Record excerpts:

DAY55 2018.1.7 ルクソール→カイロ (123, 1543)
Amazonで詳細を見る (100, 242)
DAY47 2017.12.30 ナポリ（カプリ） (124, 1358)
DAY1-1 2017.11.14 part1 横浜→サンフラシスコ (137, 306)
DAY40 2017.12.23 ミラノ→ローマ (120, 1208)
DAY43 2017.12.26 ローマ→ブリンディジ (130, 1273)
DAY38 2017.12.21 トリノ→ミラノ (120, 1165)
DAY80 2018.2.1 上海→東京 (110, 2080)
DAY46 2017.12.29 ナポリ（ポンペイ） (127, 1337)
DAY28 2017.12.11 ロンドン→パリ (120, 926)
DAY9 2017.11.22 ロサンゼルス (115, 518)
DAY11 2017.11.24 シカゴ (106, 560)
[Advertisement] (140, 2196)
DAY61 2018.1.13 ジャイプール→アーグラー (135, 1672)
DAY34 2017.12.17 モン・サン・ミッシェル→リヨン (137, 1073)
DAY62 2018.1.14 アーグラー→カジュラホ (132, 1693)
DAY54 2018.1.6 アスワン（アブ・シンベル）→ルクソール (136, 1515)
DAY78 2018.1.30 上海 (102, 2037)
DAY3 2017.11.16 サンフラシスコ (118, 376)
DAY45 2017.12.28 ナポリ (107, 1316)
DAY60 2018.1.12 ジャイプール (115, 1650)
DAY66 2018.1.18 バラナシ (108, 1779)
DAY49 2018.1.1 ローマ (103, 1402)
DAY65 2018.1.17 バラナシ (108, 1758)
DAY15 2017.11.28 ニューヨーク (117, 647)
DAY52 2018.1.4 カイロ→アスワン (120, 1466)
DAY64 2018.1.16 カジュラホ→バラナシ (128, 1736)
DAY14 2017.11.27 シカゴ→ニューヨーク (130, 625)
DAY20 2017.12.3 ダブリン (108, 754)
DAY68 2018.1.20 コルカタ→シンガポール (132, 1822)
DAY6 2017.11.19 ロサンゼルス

What you need to do: Going line by line, repeat the whole listing exactly.

Answer box:
DAY55 2018.1.7 ルクソール→カイロ (123, 1543)
Amazonで詳細を見る (100, 242)
DAY47 2017.12.30 ナポリ（カプリ） (124, 1358)
DAY1-1 2017.11.14 part1 横浜→サンフラシスコ (137, 306)
DAY40 2017.12.23 ミラノ→ローマ (120, 1208)
DAY43 2017.12.26 ローマ→ブリンディジ (130, 1273)
DAY38 2017.12.21 トリノ→ミラノ (120, 1165)
DAY80 2018.2.1 上海→東京 (110, 2080)
DAY46 2017.12.29 ナポリ（ポンペイ） (127, 1337)
DAY28 2017.12.11 ロンドン→パリ (120, 926)
DAY9 2017.11.22 ロサンゼルス (115, 518)
DAY11 2017.11.24 シカゴ (106, 560)
[Advertisement] (140, 2196)
DAY61 2018.1.13 ジャイプール→アーグラー (135, 1672)
DAY34 2017.12.17 モン・サン・ミッシェル→リヨン (137, 1073)
DAY62 2018.1.14 アーグラー→カジュラホ (132, 1693)
DAY54 2018.1.6 アスワン（アブ・シンベル）→ルクソール (136, 1515)
DAY78 2018.1.30 上海 (102, 2037)
DAY3 2017.11.16 サンフラシスコ (118, 376)
DAY45 2017.12.28 ナポリ (107, 1316)
DAY60 2018.1.12 ジャイプール (115, 1650)
DAY66 2018.1.18 バラナシ (108, 1779)
DAY49 2018.1.1 ローマ (103, 1402)
DAY65 2018.1.17 バラナシ (108, 1758)
DAY15 2017.11.28 ニューヨーク (117, 647)
DAY52 2018.1.4 カイロ→アスワン (120, 1466)
DAY64 2018.1.16 カジュラホ→バラナシ (128, 1736)
DAY14 2017.11.27 シカゴ→ニューヨーク (130, 625)
DAY20 2017.12.3 ダブリン (108, 754)
DAY68 2018.1.20 コルカタ→シンガポール (132, 1822)
DAY6 2017.11.19 ロサンゼルス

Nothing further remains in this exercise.